Она хлопала глазами, дыхание ее было частым, как у запыхавшейся борзой – невероятно тучной, – и, приглядевшись, Иван увидел, что пот в складках ее тела кое-где взбился в пену. Он потрясенно застонал, и истолковавшая значение испущенного им звука по-своему, Валюшка горделиво так выпятила подбородок: я, мол, еще и не такое могу. Потом склонилась над ним и принялась тереться об него огромными грудями с сосками в розовых кружках размером с чайные блюдца. Прикосновение оказалось болезненным, кожа на его груди саднила, и Иван подумал, что всё так плохо здесь, то что же осталось от… Он издал слабый, задохшийся всхлип, попытался выскользнуть из-под Валюшки, чувствуя себя попавшим под обвал спелеологом.
– Головонька болит, родненький? – пропела Валюшка и неграциозно вспорхнула – ее груди взметнулись и опали, как крылья тучной бабочки.
– Душа у меня болит, дура, – пропищал он банальное, но уместное. – И еще кое-что.
– Заладил, тоже мне: дура да дура, – незлобливо, но заигрывающее обиженно проворковала она. – И это после всего, что между нами произошло, – она закатила глазки и восхищенно цокнула.
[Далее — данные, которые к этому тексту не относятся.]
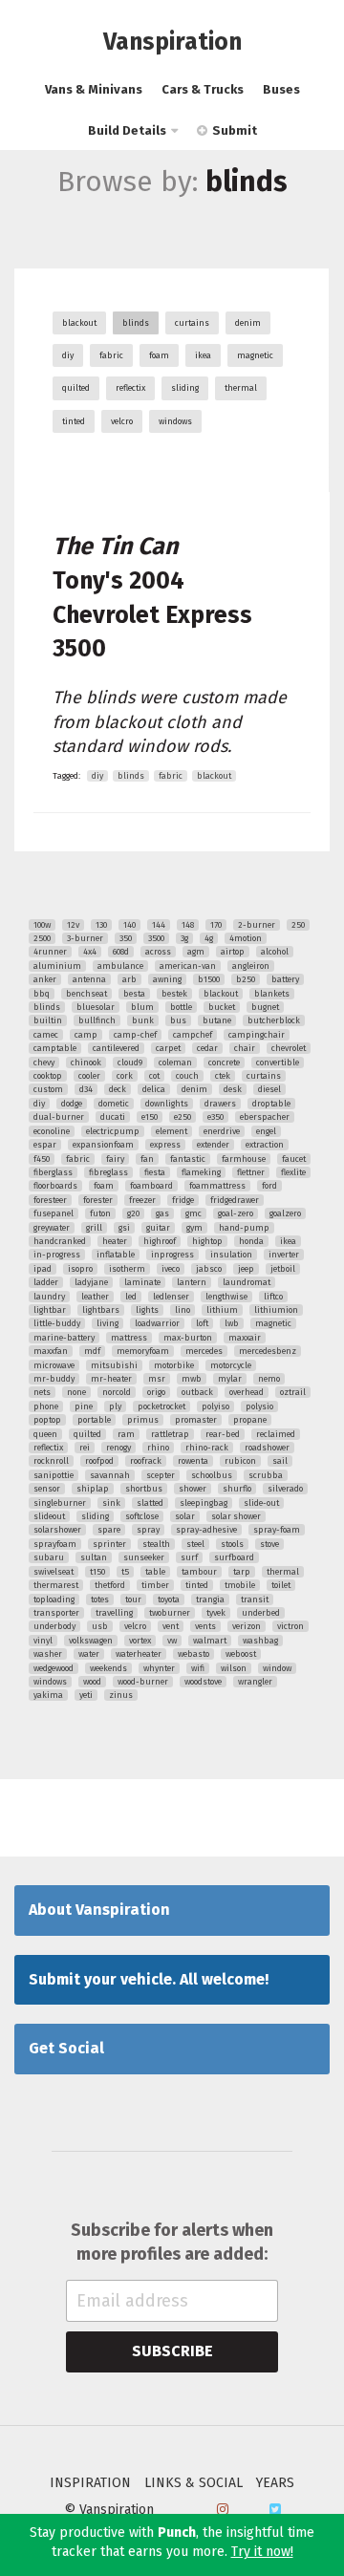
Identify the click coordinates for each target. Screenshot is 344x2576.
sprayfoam (54, 1544)
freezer (142, 1200)
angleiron (250, 966)
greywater (51, 1228)
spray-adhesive (206, 1530)
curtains (192, 323)
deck (117, 1089)
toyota (169, 1599)
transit (255, 1599)
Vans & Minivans (93, 89)
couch (187, 1076)
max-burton (187, 1337)
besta (134, 993)
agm (195, 951)
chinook (86, 1062)
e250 (182, 1117)
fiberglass (53, 1172)
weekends (108, 1668)
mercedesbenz (267, 1351)
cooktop (47, 1076)
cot (154, 1076)
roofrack (145, 1461)
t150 (97, 1572)
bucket (221, 1007)
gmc (193, 1213)
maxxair (244, 1337)
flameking (201, 1172)
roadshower (267, 1447)
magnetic (255, 355)
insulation (231, 1254)
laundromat (246, 1282)
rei (84, 1447)
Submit (234, 130)
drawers (220, 1103)
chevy (43, 1062)
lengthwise (226, 1296)
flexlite (293, 1172)
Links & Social (193, 2483)
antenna (89, 979)
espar (44, 1144)
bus (178, 1020)
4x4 (90, 951)
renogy (118, 1447)
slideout (49, 1516)
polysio (259, 1406)
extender (213, 1144)
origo (156, 1392)
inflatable (116, 1254)
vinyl (43, 1640)
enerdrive (222, 1131)
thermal (241, 388)
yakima (48, 1695)
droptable (271, 1103)
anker (44, 979)
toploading (54, 1599)
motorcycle (230, 1365)
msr (156, 1379)
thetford (110, 1585)
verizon (246, 1626)
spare (108, 1530)
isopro (80, 1269)
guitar (158, 1228)
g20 (133, 1213)
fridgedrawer (234, 1200)
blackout (79, 323)
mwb (192, 1379)
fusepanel (53, 1213)
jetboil (282, 1269)
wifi (197, 1668)
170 (216, 925)
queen (45, 1434)
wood (92, 1681)
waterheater (138, 1654)
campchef (192, 1035)
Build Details (127, 130)
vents (205, 1626)
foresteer (50, 1200)
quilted (76, 388)
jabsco (209, 1269)
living (107, 1323)
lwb (232, 1323)
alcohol (275, 951)
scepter (160, 1475)
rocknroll (51, 1461)
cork (125, 1076)
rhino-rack (206, 1447)
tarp (241, 1572)
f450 (41, 1159)
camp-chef (135, 1035)
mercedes (204, 1351)
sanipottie (53, 1475)
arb (129, 979)
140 (129, 925)
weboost (241, 1654)
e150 (149, 1117)
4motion (245, 938)
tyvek (216, 1613)
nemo (269, 1379)
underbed (261, 1613)
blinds (135, 323)
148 (188, 925)
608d (121, 951)
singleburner (59, 1503)
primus (143, 1420)
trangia (210, 1599)
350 (125, 938)
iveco (170, 1269)
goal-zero (235, 1213)
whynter (159, 1668)
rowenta (193, 1461)
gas (162, 1213)
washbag (260, 1640)
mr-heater (111, 1379)
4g (208, 938)
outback (197, 1392)
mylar (230, 1379)
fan (147, 1159)
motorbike (174, 1365)
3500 (156, 938)
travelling (114, 1613)
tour (133, 1599)
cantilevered (116, 1048)
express (165, 1144)
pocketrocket (161, 1406)
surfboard (234, 1557)
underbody (54, 1626)
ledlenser (171, 1296)
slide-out (261, 1503)
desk (233, 1089)
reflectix (130, 388)
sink (111, 1503)
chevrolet (288, 1048)
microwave (54, 1365)
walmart (209, 1640)
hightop (207, 1241)
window (277, 1668)
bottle (181, 1007)
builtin (47, 1020)
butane (217, 1020)
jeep (246, 1269)
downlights (166, 1103)
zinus (121, 1695)
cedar (207, 1048)
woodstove (203, 1681)
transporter (56, 1613)
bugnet (265, 1007)
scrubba (265, 1475)
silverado (285, 1488)
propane (250, 1420)
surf (189, 1557)
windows (175, 421)
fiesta (154, 1172)
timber (155, 1585)
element (171, 1131)
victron (290, 1626)
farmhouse (244, 1159)
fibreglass (108, 1172)
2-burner (256, 925)
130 (101, 925)
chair (244, 1048)
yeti (86, 1695)
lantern (191, 1282)
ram (126, 1434)
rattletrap (170, 1434)
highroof (159, 1241)
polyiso (215, 1406)
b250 (245, 979)
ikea (203, 355)
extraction (265, 1144)
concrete (224, 1062)
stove (269, 1544)
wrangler (255, 1681)
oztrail (293, 1392)
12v (73, 925)
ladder (45, 1282)
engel (266, 1131)
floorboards (55, 1186)
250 (298, 925)
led (131, 1296)
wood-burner (143, 1681)
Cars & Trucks (202, 89)
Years (275, 2483)
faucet (294, 1159)
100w (42, 925)
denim (248, 323)
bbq (41, 993)
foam (159, 355)
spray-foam (276, 1530)
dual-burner (58, 1117)
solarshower (57, 1530)
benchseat (86, 993)
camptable (54, 1048)
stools (232, 1544)
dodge (71, 1103)
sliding (185, 388)
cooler (89, 1076)
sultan (93, 1557)
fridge (183, 1200)
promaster (196, 1420)
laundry (49, 1296)
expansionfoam (103, 1144)
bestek (174, 993)
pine (84, 1406)
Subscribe (172, 2351)
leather (95, 1296)
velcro (122, 421)
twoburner (169, 1613)
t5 (125, 1572)
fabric (111, 355)
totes (100, 1599)
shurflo (237, 1488)
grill (94, 1228)
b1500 (209, 979)
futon (100, 1213)
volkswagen (91, 1640)
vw (172, 1640)
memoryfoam (143, 1351)
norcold (116, 1392)
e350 (215, 1117)
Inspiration (90, 2483)
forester (98, 1200)
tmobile (240, 1585)
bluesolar (95, 1007)
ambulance (120, 966)
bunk (143, 1020)
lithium (222, 1310)
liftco (273, 1296)
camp (86, 1035)
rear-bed (222, 1434)
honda (251, 1241)
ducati (112, 1117)
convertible (277, 1062)
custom (48, 1089)
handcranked (59, 1241)
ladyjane (91, 1282)
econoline (51, 1131)
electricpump (113, 1131)
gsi (124, 1228)
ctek (222, 1076)
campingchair (256, 1035)
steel (195, 1544)
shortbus (143, 1488)
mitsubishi (114, 1365)
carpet (168, 1048)
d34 (86, 1089)
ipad (42, 1269)
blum (142, 1007)
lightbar (49, 1310)
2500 (42, 938)
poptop (47, 1420)
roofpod (99, 1461)
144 (158, 925)
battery (285, 979)
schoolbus (211, 1475)
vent (170, 1626)
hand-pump (244, 1228)
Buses (281, 89)
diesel (269, 1089)
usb (100, 1626)
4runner (50, 951)
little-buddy (56, 1323)
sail (280, 1461)
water (88, 1654)
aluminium (57, 966)
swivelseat (53, 1572)
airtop (233, 951)
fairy (115, 1159)
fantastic (187, 1159)
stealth (156, 1544)
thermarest (55, 1585)
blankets (272, 993)
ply (115, 1406)
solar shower (236, 1516)
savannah (110, 1475)
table (155, 1572)
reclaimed (275, 1434)
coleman (175, 1062)
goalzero (285, 1213)
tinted (73, 421)
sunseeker (143, 1557)
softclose (142, 1516)
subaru (48, 1557)
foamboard (151, 1186)
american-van (188, 966)
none (76, 1392)
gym (194, 1228)
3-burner (85, 938)
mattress (129, 1337)
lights (147, 1310)
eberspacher (265, 1117)
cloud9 (130, 1062)
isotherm (127, 1269)
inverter (284, 1254)
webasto (193, 1654)
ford (269, 1186)
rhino (158, 1447)
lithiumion (276, 1310)
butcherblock (273, 1020)
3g (184, 938)
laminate (142, 1282)
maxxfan (50, 1351)
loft (202, 1323)
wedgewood (53, 1668)
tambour (199, 1572)
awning (167, 979)
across (158, 951)
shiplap (92, 1488)
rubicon (240, 1461)
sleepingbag (203, 1503)
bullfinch (97, 1020)
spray (148, 1530)
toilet (280, 1585)
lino (182, 1310)
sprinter (109, 1544)
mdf (92, 1351)
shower (192, 1488)
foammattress (217, 1186)
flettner (251, 1172)
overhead (246, 1392)
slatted (150, 1503)
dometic (113, 1103)
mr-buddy (54, 1379)
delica (153, 1089)
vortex (140, 1640)
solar (185, 1516)
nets (42, 1392)
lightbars (100, 1310)
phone (45, 1406)
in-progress (56, 1254)
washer (47, 1654)
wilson (234, 1668)
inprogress (172, 1254)
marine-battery (64, 1337)
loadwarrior (157, 1323)
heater (114, 1241)
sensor (46, 1488)
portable (94, 1420)
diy (68, 355)
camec (45, 1035)
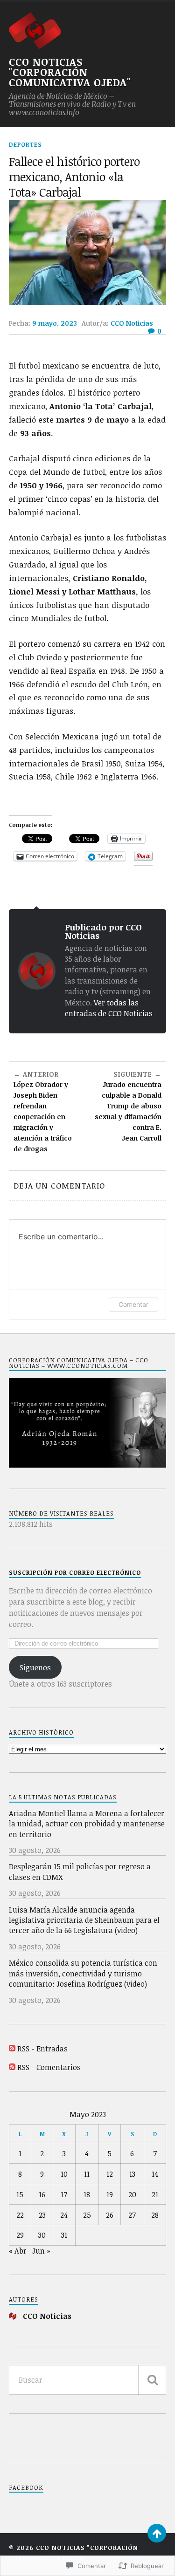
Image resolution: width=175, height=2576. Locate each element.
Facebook (26, 2487)
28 (155, 2215)
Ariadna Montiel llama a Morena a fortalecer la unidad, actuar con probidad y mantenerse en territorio (87, 1823)
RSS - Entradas (42, 2048)
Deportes (25, 144)
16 (42, 2194)
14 (155, 2174)
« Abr (18, 2251)
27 (132, 2215)
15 (19, 2194)
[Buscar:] (88, 2380)
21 (155, 2194)
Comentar (133, 1304)
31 (64, 2235)
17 (64, 2194)
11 (87, 2174)
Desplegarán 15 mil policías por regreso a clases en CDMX (80, 1871)
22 (20, 2215)
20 (132, 2194)
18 (87, 2194)
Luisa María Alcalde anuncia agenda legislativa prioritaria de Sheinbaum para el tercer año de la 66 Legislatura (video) (84, 1920)
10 (64, 2174)
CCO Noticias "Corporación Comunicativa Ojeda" (70, 72)
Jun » (41, 2251)
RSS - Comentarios (49, 2067)
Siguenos (35, 1667)
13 (132, 2174)
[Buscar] (152, 2380)
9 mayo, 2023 (54, 323)
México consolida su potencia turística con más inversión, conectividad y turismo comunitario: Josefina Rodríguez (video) (83, 1973)
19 (109, 2194)
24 (64, 2215)
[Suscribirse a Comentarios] (12, 2067)
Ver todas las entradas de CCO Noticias (109, 1008)
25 (87, 2215)
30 (42, 2235)
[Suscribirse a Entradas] (12, 2048)
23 (42, 2215)
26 (109, 2215)
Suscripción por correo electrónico (75, 1572)
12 (109, 2174)
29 (20, 2235)
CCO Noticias (132, 323)
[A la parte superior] (156, 2533)
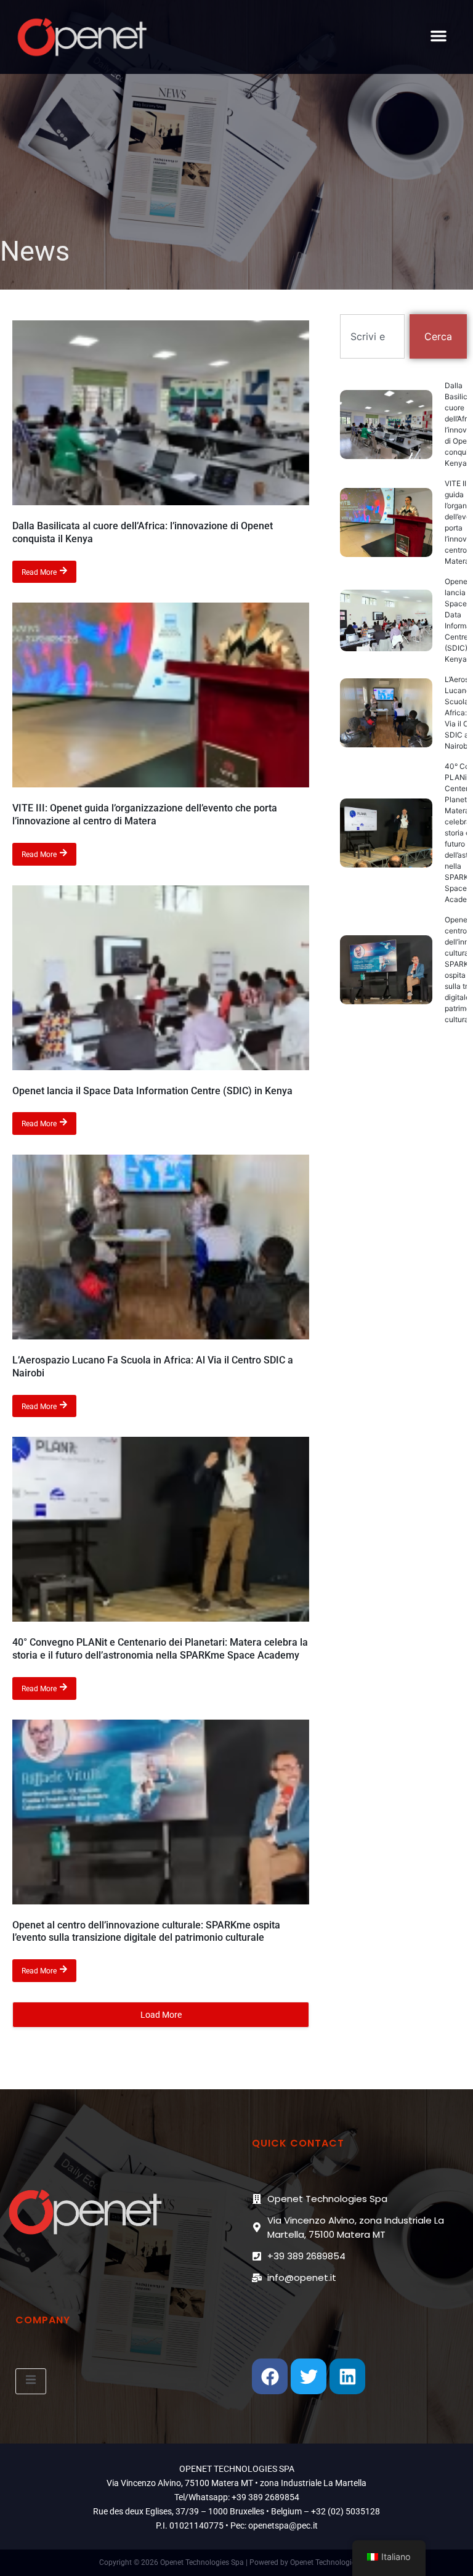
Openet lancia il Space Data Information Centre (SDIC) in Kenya (152, 1091)
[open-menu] (30, 2381)
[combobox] (372, 336)
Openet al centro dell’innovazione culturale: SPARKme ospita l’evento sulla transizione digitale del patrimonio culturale (146, 1931)
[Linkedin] (347, 2376)
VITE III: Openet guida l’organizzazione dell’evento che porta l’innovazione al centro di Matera (144, 814)
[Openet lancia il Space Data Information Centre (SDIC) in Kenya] (160, 977)
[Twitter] (308, 2376)
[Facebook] (270, 2376)
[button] (438, 36)
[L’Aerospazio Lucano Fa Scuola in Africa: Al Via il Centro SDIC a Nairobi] (160, 1247)
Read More (39, 571)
А Иван от этого звука вздрогнул.
– То ж по пьяни, – пролепетал он, ловя себя на том, что оправдывается вместо того, чтоб просто дать ей пендаля. – Клофелинщица херова.
– Рассказывай! – недоверчиво и снисходительно усомнилась она. – А пивко у нас забористое.
– Да пошла ты! – он уткнулся носом во влажную от пота подушку.
– И ты такой же подлец, как все, – сказала она заторможено, и медленно натянула халатик, так медленно, словно давала ему шанс одуматься. Шансом не воспользовался; тогда Валетина Дмитриевна склонилась к его уху и прошипела: – А твой дружок припадочный в шесть часов съехал.
– Что? – он вскочил, едва не опрокинув администраторшу, и заметался по комнате, подбирая шмотки и цедя сквозь стиснутые зубы ругательства.